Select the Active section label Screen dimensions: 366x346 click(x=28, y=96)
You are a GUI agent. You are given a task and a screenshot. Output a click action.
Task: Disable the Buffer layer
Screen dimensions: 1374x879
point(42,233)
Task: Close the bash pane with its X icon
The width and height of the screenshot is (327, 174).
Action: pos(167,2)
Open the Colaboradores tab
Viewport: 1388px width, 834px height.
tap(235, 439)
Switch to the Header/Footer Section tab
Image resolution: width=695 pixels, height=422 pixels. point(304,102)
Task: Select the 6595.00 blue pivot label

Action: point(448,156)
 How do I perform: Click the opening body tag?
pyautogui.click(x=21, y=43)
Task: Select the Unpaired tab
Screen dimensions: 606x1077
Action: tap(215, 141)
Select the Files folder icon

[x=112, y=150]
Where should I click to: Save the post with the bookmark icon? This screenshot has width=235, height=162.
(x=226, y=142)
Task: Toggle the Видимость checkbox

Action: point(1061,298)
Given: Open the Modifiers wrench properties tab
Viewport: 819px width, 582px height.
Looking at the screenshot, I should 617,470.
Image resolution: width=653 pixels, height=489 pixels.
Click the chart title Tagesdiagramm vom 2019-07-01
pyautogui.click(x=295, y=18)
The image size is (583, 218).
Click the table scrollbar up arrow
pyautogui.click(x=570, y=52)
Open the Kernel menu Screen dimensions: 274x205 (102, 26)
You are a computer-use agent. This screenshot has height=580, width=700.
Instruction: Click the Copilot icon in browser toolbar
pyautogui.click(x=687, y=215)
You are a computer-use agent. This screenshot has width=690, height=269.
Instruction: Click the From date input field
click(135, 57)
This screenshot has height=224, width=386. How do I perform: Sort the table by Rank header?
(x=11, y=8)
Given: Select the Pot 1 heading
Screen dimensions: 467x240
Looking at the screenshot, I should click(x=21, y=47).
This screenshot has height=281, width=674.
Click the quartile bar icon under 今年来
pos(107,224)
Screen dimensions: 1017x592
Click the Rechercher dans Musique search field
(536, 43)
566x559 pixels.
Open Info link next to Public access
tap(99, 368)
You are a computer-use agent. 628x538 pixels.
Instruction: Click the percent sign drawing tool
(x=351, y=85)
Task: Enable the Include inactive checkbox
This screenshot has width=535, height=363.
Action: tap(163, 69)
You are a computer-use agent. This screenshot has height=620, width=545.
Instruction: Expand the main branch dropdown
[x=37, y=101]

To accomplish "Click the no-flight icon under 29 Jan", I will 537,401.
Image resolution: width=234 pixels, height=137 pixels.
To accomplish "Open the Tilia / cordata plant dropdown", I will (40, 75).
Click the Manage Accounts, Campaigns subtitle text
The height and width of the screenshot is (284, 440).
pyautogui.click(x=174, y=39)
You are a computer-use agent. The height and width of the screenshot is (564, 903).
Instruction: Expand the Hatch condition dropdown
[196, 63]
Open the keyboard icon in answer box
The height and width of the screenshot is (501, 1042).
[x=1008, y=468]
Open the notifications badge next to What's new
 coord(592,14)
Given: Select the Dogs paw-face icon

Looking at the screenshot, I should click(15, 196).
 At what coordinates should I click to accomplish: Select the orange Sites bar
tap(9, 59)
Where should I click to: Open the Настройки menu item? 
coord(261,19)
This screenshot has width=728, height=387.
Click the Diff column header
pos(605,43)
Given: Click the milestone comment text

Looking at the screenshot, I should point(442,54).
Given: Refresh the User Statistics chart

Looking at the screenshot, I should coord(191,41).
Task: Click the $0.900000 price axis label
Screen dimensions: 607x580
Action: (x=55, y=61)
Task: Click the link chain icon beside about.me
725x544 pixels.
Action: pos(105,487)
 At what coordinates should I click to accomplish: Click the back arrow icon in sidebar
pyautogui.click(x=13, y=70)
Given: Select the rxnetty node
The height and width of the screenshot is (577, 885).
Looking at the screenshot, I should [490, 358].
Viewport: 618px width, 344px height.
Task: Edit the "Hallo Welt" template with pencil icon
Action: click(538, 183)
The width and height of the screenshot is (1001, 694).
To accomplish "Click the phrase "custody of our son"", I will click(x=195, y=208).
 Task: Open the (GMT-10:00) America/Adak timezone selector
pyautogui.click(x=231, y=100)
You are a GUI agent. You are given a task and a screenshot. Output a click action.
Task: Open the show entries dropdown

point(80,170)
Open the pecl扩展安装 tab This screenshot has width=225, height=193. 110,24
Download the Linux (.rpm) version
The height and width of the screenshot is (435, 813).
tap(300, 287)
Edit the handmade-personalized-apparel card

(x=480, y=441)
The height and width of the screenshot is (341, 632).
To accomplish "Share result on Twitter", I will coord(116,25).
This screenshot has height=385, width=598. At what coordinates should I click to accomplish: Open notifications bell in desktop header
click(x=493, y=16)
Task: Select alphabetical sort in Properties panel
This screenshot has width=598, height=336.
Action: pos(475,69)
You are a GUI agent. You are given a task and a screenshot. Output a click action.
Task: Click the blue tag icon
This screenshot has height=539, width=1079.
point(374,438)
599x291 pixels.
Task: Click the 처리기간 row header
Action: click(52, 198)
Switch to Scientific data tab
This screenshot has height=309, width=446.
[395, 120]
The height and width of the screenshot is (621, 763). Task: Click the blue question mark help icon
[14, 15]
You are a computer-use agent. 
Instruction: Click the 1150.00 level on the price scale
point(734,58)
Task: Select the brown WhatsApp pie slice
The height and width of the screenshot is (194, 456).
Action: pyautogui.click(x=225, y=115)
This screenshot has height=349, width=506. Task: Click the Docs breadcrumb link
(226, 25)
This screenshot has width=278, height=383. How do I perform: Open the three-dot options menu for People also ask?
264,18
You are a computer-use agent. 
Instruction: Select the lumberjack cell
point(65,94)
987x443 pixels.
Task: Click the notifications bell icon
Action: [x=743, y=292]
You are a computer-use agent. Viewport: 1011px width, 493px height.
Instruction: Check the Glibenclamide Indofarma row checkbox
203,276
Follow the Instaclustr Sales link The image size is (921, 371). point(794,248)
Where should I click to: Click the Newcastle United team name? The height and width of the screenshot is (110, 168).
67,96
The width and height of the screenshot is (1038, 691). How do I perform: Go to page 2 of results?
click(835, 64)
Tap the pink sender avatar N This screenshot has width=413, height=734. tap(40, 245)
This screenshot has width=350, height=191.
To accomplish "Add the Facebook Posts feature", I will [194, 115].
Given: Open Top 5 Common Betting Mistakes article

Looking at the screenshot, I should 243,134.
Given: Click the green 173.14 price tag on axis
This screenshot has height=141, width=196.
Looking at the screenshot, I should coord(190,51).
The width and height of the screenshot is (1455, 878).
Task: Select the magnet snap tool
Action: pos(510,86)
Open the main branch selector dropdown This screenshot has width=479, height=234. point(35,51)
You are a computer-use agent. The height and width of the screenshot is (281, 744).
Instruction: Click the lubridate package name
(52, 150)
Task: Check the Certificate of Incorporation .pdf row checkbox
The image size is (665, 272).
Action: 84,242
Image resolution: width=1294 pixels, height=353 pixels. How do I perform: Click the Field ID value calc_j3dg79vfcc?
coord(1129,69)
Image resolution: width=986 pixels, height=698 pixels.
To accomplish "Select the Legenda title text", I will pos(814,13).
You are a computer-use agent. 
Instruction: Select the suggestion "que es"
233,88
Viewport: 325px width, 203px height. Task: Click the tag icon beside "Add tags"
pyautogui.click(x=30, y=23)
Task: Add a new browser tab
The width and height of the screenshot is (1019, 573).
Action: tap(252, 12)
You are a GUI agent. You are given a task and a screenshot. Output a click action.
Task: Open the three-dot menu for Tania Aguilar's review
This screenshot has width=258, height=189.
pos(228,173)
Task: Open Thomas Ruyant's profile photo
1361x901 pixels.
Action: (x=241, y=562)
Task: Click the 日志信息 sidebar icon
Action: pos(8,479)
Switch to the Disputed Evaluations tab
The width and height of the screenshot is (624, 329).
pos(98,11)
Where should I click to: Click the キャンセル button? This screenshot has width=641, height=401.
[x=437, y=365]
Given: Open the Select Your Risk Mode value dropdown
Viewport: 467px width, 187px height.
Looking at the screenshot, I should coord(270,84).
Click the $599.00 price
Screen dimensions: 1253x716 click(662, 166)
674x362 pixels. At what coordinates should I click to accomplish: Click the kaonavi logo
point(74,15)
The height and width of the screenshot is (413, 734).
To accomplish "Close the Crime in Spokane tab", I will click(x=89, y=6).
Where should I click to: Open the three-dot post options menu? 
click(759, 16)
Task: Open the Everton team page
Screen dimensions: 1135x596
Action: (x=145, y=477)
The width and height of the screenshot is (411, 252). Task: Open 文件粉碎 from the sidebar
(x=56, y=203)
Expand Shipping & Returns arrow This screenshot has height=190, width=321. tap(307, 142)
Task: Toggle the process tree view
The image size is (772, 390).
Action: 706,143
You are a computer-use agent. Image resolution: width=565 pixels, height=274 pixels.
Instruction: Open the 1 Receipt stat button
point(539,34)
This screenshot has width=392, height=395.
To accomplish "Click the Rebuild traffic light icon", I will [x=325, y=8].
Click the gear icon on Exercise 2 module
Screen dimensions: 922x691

+++++

■ YOUR TASK
Line count for "axis": report how many lines in the data above include it, with no other words.

■ PROBLEM SOLUTION
2